Exercise aim.
Look through the listing below and report how many lines contain "cell", as a bare number.

Provided records.
_ _ _ _

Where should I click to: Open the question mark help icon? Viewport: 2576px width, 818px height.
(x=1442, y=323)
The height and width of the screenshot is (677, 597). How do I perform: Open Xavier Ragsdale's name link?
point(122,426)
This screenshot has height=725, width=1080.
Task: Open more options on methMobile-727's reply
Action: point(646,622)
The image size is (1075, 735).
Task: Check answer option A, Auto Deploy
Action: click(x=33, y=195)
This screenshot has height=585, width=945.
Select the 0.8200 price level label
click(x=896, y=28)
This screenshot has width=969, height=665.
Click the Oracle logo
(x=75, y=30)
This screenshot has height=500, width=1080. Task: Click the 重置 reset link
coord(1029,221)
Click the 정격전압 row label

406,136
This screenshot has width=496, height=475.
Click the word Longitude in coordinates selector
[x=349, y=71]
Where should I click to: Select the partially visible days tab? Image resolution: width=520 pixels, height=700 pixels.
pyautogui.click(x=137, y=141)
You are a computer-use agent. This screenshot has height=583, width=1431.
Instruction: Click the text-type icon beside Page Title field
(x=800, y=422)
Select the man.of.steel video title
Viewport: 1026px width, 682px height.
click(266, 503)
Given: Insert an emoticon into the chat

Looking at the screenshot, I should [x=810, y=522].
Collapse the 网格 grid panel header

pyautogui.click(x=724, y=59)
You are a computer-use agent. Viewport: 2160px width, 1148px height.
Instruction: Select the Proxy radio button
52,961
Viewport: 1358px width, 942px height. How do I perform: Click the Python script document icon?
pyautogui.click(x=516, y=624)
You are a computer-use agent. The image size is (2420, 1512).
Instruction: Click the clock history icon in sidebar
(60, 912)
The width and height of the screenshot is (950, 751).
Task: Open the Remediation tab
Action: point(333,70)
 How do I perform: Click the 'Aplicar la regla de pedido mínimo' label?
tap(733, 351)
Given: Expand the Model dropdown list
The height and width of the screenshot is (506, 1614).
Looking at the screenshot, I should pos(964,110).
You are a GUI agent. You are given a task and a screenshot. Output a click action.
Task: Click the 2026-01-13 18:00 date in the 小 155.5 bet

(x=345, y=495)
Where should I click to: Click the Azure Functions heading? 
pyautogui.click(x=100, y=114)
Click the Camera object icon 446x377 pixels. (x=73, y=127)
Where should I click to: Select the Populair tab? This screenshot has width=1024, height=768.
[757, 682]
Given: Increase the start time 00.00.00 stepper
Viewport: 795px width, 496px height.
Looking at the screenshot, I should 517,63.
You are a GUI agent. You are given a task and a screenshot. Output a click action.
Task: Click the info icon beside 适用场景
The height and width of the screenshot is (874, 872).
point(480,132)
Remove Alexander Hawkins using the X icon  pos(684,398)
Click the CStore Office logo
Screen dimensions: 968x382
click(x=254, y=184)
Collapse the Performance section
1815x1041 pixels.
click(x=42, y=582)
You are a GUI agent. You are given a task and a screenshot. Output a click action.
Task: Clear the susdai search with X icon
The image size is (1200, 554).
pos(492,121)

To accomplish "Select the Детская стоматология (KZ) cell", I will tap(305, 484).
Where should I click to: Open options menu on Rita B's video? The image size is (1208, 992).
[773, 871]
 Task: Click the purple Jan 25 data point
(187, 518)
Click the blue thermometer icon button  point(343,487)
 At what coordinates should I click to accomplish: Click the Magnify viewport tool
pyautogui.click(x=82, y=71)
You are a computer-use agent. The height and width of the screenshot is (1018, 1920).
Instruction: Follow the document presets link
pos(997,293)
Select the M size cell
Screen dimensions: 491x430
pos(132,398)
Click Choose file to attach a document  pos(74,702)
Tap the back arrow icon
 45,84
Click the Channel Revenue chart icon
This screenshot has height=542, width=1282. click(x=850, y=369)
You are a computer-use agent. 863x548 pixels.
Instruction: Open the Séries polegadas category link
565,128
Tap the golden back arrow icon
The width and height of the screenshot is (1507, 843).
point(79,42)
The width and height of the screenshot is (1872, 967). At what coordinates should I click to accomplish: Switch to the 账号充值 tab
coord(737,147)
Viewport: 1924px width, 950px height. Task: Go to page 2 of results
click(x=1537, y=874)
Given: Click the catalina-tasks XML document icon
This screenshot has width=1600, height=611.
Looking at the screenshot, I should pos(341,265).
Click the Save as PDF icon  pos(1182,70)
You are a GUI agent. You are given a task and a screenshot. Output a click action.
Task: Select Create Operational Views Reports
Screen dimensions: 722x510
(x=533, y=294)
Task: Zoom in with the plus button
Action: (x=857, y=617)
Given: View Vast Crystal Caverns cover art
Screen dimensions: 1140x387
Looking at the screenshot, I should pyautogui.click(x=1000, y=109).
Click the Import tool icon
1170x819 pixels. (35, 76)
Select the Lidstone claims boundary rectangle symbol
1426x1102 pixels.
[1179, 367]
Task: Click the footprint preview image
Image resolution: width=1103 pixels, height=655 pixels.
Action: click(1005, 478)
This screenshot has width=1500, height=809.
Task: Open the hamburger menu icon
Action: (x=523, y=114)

_ _ _ _

Answer.
2